What made you choose UNC-Chapel Hill when deciding on a program/place to study?
I chose UNC because I needed to find a place to permanently reside. High up on my list of deciding factors were (1) family and friends and (2) a good public university with programs in mathematics, operations research, and physics (there were other less important factors, as well). As my wife and I have family and friends here in the Chapel Hill area, UNC being right here helped us decide to move here. UNC was kind enough to allow me to attend, and so here we are. I plan on living here for the foreseeable future. I also plan on studying at UNC for the foreseeable future. It’s a lot of work, but I think I am going to enjoy it immensely.

Tell us about your research.
I am just beginning in my mathematics program, so I have not gone too deep into any specific research subjects yet. So being necessarily broad, I can see myself doing research in related areas in operations research or in fields I have been worked in previous jobs, such as finance or engineering. My past professional endeavors over a 40-year career have allowed me to pursue various fields. One of my last jobs had me working with building energy managers on two military installations. I found that work interesting enough to see that this may be something I can possibly pursue. All this is preliminary, but I am always thinking about how I might use my future mathematics education in some way that is both interesting and helpful to people.

What is an important lesson that you learned in the military that has helped you in graduate school?
Dedication and tenacity are personality traits that the military has allowed to flourish within me over the years. You need to be dedicated to the goals you have for yourself, and you need to pursue them with a passion that will lead to success. I am a military retiree now (from the U.S. Army Reserve) but those values have stayed with me, and they always affect the way I think and act. I am sure they will serve me well in my academic pursuits. Since doing this is now natural for me, it allows me room to feel like I am having fun along the way.

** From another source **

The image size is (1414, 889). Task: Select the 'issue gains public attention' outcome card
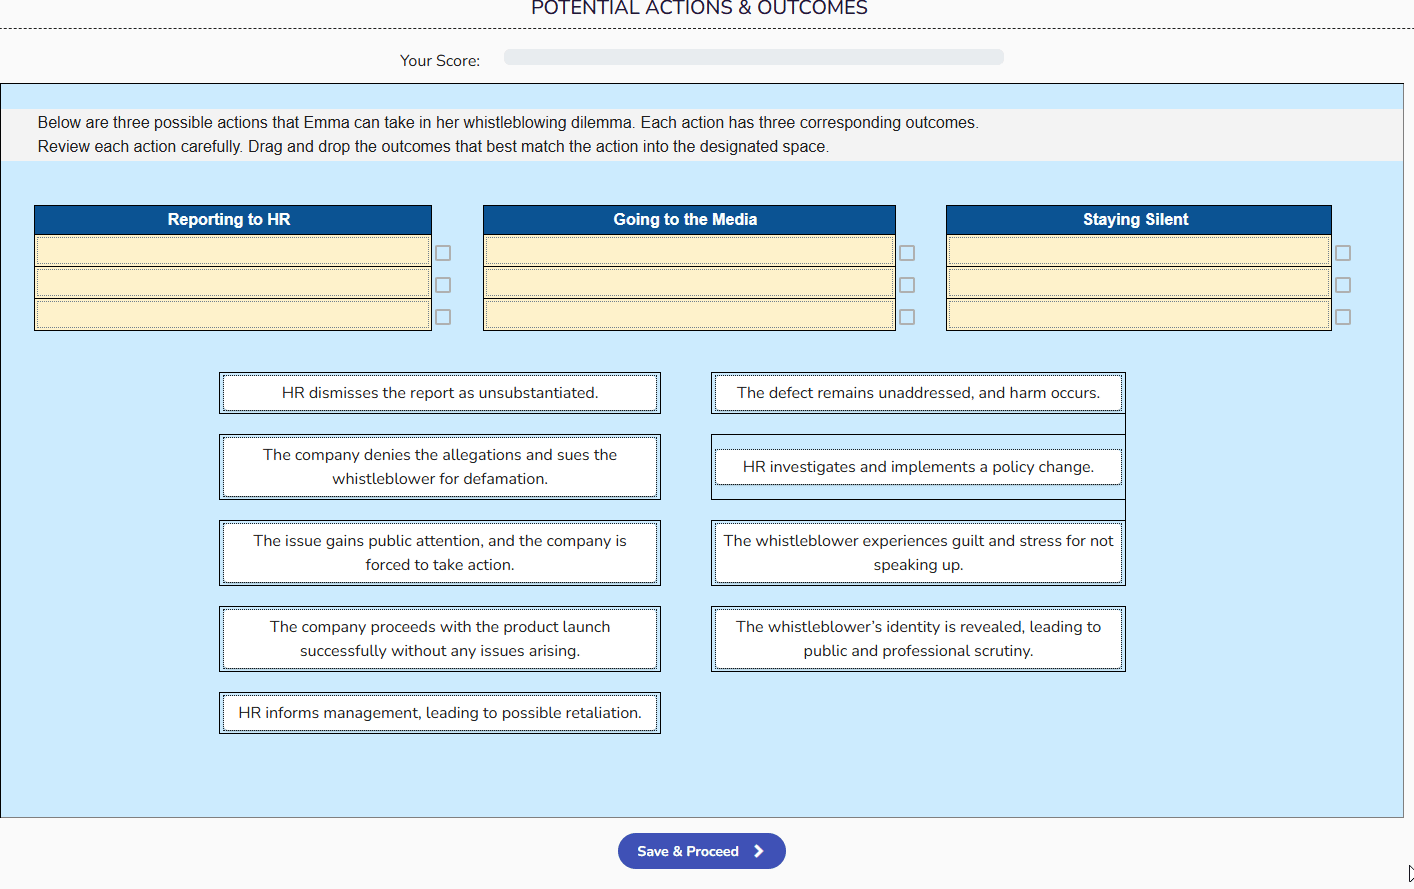click(440, 552)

What are you hoping to accomplish with your Carolina degree?
I would like to join with the efforts of many others dedicated to attracting members of disadvantaged or underrepresented groups to STEM subjects. I come from humble beginnings, and I clearly remember the efforts of those who cared about me enough to help change my life. In their honor, I am going to pay it forward. With UNC’s help, perhaps there will be a way to make the two efforts coalesce into something significant for others.